[Saved entries]
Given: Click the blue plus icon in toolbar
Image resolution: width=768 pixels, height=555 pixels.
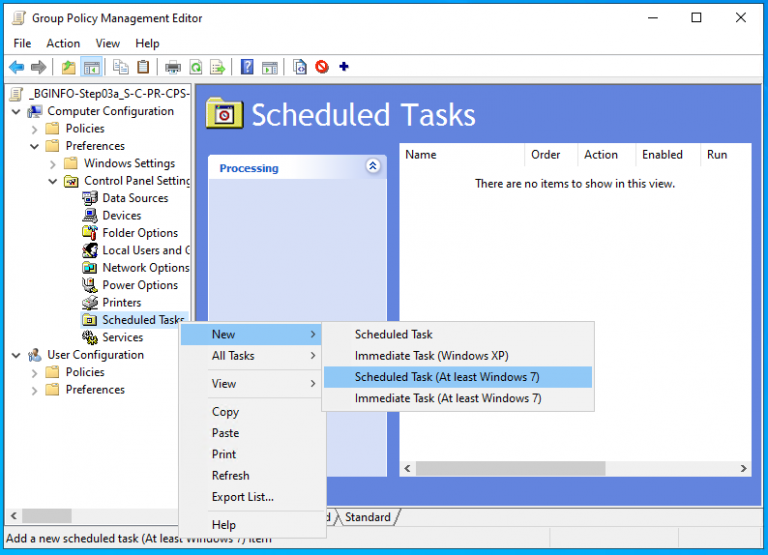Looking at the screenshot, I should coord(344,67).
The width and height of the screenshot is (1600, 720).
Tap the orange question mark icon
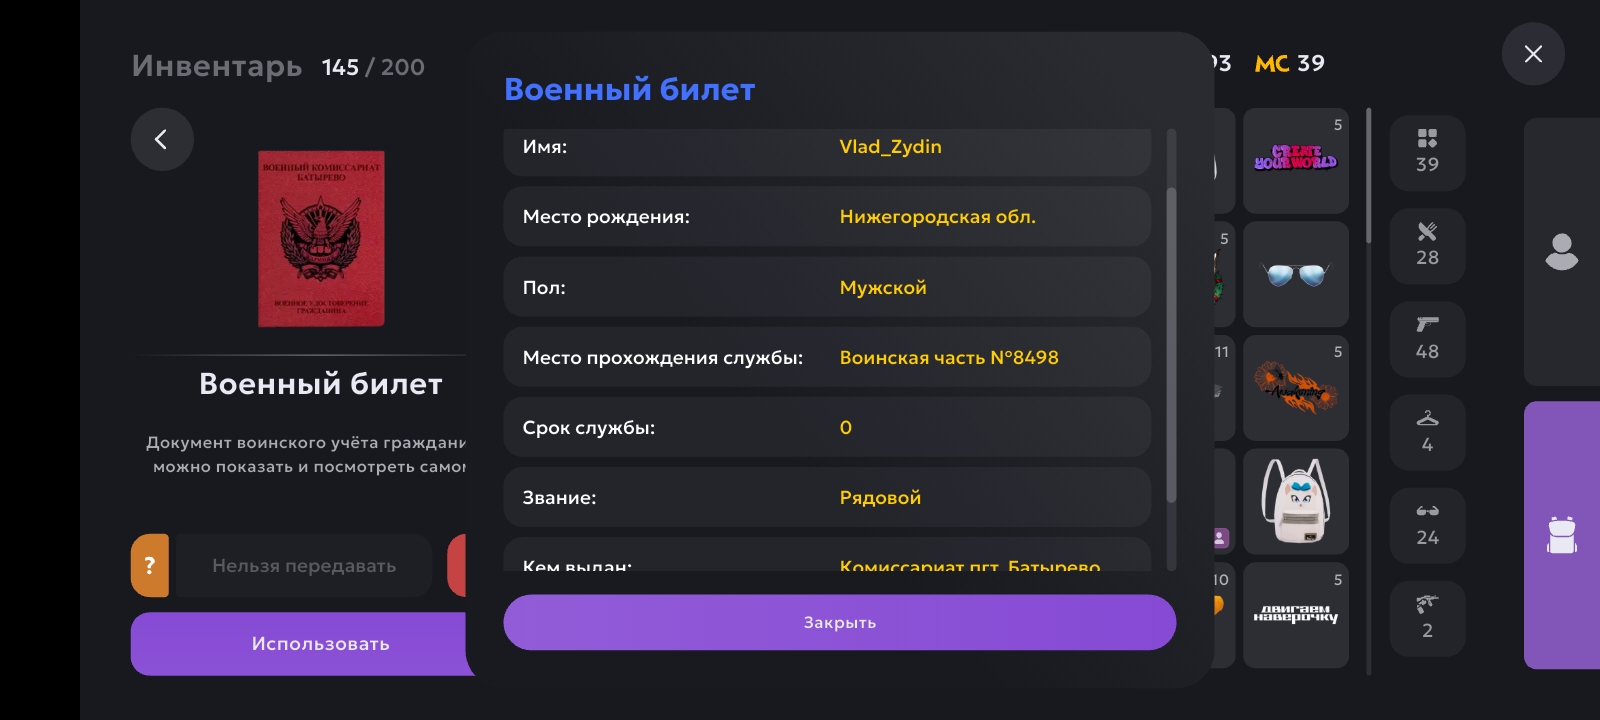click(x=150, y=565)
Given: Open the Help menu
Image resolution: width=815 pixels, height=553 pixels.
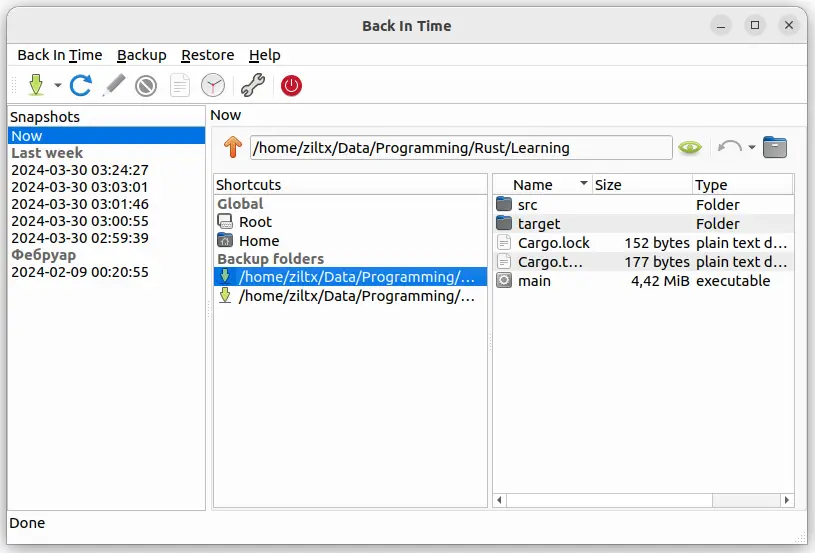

• EXERCISE BRIEF:
Please output, exactly and with no pictures, only the lines from the one containing "The width and" through the final line of the records above.

• TASK SOLUTION:
The width and height of the screenshot is (1600, 720).
Tap the orange question mark icon
click(x=150, y=565)
Given: Open the Help menu
Image resolution: width=815 pixels, height=553 pixels.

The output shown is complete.